Stored items from a collection
>> START
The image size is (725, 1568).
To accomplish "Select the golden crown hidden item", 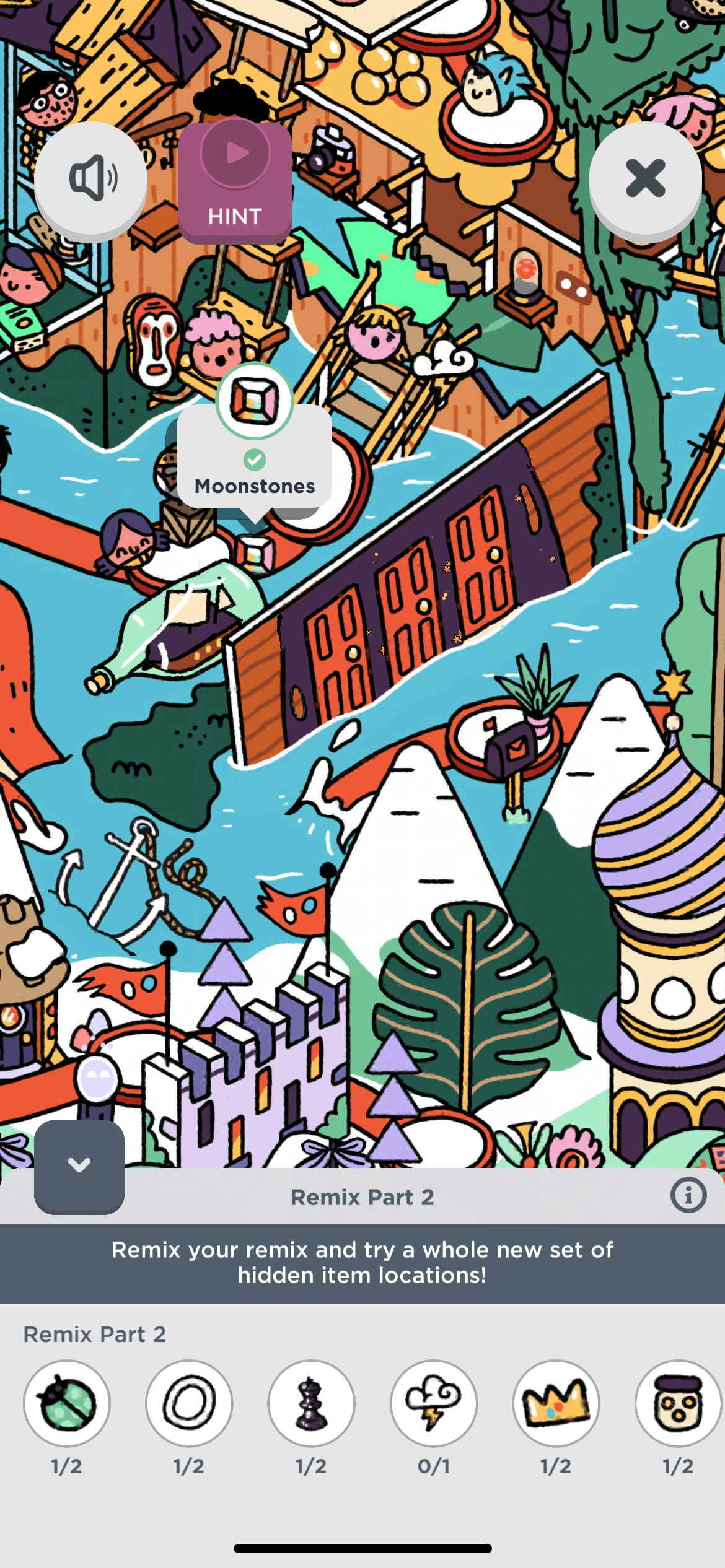I will pos(556,1403).
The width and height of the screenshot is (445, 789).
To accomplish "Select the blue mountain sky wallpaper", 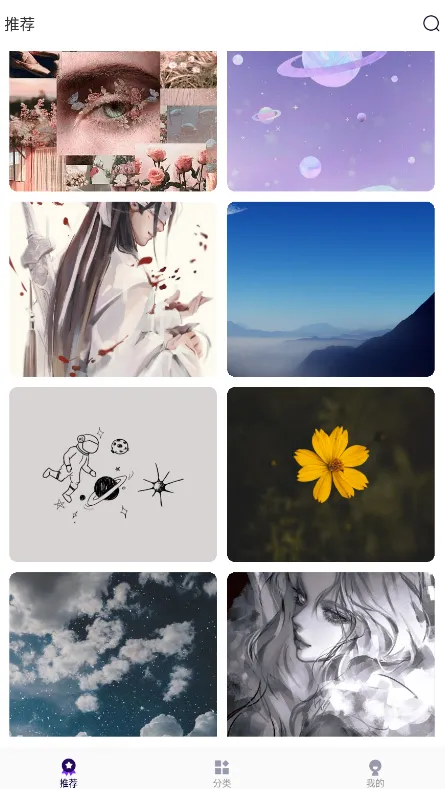I will click(x=331, y=289).
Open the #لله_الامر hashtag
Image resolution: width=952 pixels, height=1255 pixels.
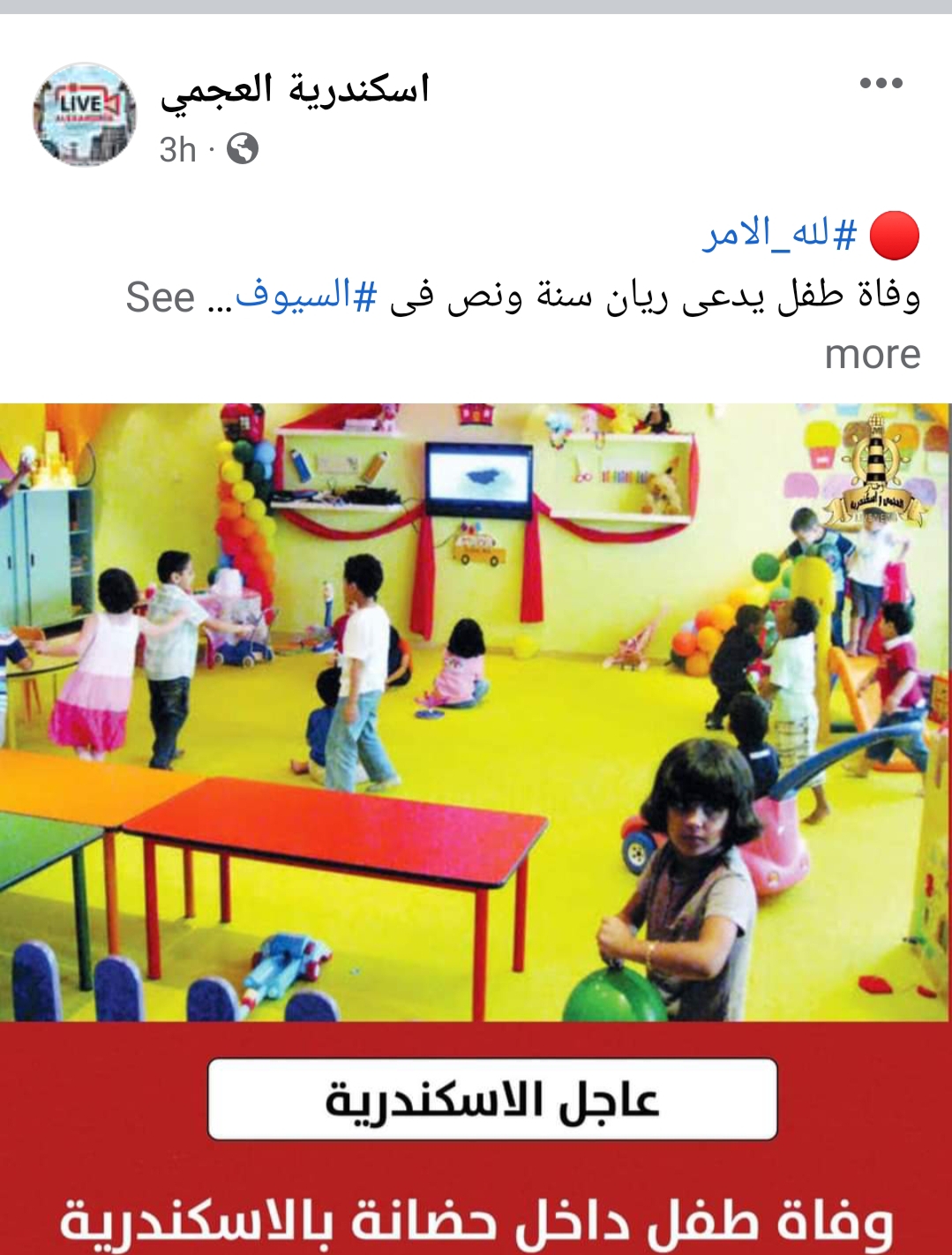(779, 236)
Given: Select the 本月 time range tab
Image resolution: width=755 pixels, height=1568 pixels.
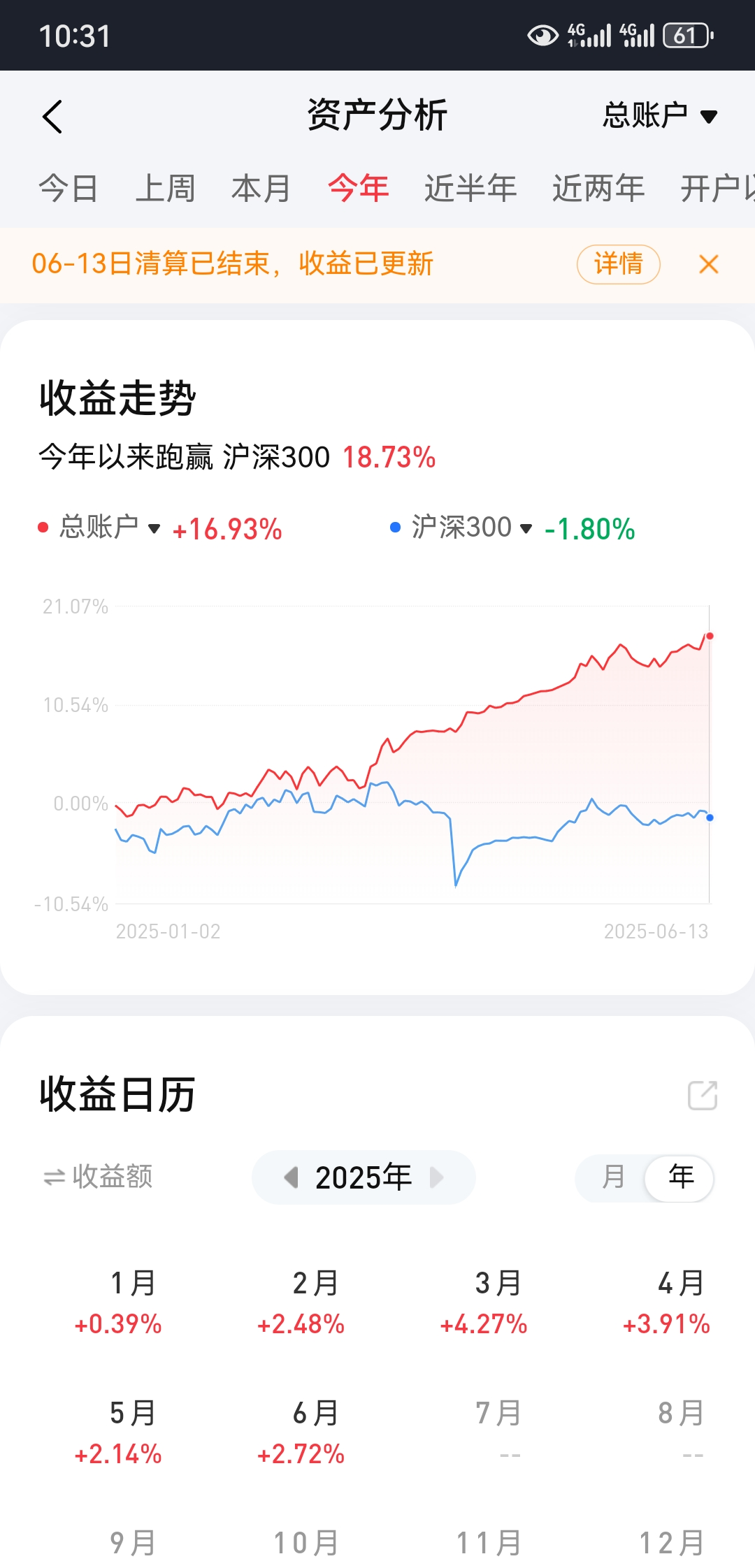Looking at the screenshot, I should (261, 189).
>> END
§ **Work required**:
Starting at the line that contains "Open the #لله_الامر hashtag" and continuing through the end of the records, rewrite those lines with "Image resolution" swapped for "Screenshot resolution" and nothing else altered. Omit the pictures from your answer.

§ **Solved exercise**:
Open the #لله_الامر hashtag
Screenshot resolution: width=952 pixels, height=1255 pixels.
(779, 236)
Given: Select the 本月 time range tab
Screenshot resolution: width=755 pixels, height=1568 pixels.
Looking at the screenshot, I should (261, 189).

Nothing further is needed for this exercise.